DATA PROVIDED:
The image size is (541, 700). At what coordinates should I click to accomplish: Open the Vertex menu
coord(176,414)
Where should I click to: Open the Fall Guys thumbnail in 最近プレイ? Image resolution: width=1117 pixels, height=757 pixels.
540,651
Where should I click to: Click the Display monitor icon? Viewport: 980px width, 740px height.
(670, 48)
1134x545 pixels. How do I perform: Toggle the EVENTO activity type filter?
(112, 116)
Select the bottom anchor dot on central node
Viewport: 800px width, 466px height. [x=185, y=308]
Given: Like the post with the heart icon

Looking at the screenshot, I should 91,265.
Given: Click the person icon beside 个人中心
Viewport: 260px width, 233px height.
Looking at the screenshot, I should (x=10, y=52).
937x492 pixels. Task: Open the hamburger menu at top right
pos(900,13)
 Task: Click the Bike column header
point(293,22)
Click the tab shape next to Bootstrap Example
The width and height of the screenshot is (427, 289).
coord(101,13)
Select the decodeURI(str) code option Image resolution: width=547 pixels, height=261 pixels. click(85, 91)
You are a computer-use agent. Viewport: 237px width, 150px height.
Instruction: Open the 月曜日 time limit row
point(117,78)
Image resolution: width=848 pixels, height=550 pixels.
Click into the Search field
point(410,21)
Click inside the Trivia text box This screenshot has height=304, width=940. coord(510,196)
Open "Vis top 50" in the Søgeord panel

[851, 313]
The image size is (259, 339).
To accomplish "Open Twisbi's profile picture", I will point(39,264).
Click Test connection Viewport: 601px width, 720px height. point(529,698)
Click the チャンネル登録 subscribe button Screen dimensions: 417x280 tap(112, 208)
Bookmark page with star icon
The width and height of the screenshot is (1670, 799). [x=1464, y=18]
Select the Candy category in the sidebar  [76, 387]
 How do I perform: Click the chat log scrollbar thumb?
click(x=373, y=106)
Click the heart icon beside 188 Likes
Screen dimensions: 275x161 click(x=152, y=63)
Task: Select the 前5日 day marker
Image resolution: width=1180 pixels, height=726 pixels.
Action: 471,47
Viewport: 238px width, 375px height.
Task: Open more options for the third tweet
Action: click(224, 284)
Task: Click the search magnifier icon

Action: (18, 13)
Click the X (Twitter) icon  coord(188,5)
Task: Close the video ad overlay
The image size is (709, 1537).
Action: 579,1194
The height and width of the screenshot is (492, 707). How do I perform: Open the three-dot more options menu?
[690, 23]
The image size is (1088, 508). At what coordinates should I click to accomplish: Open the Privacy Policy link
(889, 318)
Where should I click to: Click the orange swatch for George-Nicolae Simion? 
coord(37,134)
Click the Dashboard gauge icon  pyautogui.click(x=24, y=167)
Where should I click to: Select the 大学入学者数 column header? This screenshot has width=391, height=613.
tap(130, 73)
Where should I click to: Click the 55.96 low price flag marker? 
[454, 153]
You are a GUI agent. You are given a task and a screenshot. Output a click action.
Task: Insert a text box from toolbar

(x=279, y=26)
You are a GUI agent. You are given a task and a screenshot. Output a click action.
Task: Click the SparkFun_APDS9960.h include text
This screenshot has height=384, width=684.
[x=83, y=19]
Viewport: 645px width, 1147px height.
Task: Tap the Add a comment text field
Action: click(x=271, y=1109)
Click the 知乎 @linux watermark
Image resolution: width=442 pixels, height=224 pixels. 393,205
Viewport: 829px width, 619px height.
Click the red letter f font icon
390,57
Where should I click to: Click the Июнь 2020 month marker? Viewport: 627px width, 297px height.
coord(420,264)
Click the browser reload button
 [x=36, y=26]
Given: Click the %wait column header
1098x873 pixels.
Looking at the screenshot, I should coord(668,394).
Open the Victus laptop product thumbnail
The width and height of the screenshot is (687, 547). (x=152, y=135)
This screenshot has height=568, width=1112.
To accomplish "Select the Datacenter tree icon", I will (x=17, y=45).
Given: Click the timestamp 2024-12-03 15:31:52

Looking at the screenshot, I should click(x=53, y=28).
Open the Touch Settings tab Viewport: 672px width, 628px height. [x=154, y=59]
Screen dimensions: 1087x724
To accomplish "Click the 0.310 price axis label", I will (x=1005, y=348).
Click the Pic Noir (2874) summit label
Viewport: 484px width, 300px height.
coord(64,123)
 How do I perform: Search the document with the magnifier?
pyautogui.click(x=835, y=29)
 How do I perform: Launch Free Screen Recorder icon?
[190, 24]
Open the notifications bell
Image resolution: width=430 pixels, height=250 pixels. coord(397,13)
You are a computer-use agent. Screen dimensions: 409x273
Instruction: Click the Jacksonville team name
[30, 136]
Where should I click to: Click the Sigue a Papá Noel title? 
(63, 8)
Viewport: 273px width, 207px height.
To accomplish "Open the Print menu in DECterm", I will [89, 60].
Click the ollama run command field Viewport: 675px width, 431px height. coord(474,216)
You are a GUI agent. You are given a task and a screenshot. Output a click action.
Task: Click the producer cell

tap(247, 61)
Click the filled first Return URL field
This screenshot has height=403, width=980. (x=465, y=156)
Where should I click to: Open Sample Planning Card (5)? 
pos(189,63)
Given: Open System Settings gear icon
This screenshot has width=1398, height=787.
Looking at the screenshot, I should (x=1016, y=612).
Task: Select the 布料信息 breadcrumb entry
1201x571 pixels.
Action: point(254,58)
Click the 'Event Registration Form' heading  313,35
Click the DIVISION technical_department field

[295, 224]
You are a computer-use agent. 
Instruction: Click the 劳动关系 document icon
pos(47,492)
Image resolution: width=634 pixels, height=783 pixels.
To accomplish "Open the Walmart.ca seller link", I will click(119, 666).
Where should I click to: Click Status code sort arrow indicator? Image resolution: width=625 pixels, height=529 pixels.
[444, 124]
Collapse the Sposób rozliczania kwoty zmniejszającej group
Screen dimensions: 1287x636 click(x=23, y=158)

ACTIVITY: Pull out each line of the entries that contains "Settings".

RESULT FOR THIS TASK:
Open the Touch Settings tab Viewport: 672px width, 628px height. [x=154, y=59]
Given: Open System Settings gear icon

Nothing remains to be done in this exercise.